> [Exercise brief]: Give the data again in full. Keep every line the same.
(Supplied material Opens)
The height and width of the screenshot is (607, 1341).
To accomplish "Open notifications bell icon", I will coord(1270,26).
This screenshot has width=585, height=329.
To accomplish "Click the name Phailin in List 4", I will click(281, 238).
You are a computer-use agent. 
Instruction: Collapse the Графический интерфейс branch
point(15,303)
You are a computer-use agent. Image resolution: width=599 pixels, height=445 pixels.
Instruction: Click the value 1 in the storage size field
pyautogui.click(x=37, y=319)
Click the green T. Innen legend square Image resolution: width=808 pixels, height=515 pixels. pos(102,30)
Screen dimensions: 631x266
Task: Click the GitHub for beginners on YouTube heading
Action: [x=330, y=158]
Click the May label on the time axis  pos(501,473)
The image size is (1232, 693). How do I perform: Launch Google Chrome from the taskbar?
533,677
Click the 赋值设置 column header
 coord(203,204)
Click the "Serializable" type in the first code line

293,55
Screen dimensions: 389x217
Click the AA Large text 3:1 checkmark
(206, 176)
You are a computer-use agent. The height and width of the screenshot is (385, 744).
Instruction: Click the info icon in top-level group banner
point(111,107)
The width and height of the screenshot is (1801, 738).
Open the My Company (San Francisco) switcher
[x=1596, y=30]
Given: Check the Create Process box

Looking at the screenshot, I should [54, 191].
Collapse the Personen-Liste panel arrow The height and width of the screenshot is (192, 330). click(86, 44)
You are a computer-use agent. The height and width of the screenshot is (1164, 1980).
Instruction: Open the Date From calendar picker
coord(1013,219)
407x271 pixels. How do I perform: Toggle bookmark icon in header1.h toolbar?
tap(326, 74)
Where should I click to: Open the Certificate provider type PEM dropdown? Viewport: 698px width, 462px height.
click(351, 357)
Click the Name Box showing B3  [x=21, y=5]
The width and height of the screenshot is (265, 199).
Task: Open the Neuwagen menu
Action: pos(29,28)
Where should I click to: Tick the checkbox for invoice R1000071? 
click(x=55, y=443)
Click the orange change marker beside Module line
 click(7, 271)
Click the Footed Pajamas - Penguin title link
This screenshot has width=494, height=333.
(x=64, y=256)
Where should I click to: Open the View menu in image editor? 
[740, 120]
(Supplied material Closes)
> [Exercise output]:
The height and width of the screenshot is (607, 1341).
To accomplish "Open notifications bell icon", I will coord(1270,26).
This screenshot has width=585, height=329.
To accomplish "Click the name Phailin in List 4", I will click(281, 238).
You are a computer-use agent. 
Instruction: Collapse the Графический интерфейс branch
point(15,303)
You are a computer-use agent. Image resolution: width=599 pixels, height=445 pixels.
Instruction: Click the value 1 in the storage size field
pyautogui.click(x=37, y=319)
Click the green T. Innen legend square Image resolution: width=808 pixels, height=515 pixels. pos(102,30)
Screen dimensions: 631x266
Task: Click the GitHub for beginners on YouTube heading
Action: [x=330, y=158]
Click the May label on the time axis  pos(501,473)
The image size is (1232, 693). How do I perform: Launch Google Chrome from the taskbar?
533,677
Click the 赋值设置 column header
 coord(203,204)
Click the "Serializable" type in the first code line

293,55
Screen dimensions: 389x217
Click the AA Large text 3:1 checkmark
(206, 176)
You are a computer-use agent. The height and width of the screenshot is (385, 744).
Instruction: Click the info icon in top-level group banner
point(111,107)
The width and height of the screenshot is (1801, 738).
Open the My Company (San Francisco) switcher
[x=1596, y=30]
Given: Check the Create Process box

Looking at the screenshot, I should [54, 191].
Collapse the Personen-Liste panel arrow The height and width of the screenshot is (192, 330). click(86, 44)
You are a computer-use agent. The height and width of the screenshot is (1164, 1980).
Instruction: Open the Date From calendar picker
coord(1013,219)
407x271 pixels. How do I perform: Toggle bookmark icon in header1.h toolbar?
tap(326, 74)
Where should I click to: Open the Certificate provider type PEM dropdown? Viewport: 698px width, 462px height.
click(351, 357)
Click the Name Box showing B3  [x=21, y=5]
The width and height of the screenshot is (265, 199).
Task: Open the Neuwagen menu
Action: pos(29,28)
Where should I click to: Tick the checkbox for invoice R1000071? 
click(x=55, y=443)
Click the orange change marker beside Module line
 click(7, 271)
Click the Footed Pajamas - Penguin title link
This screenshot has width=494, height=333.
(x=64, y=256)
Where should I click to: Open the View menu in image editor? 
[740, 120]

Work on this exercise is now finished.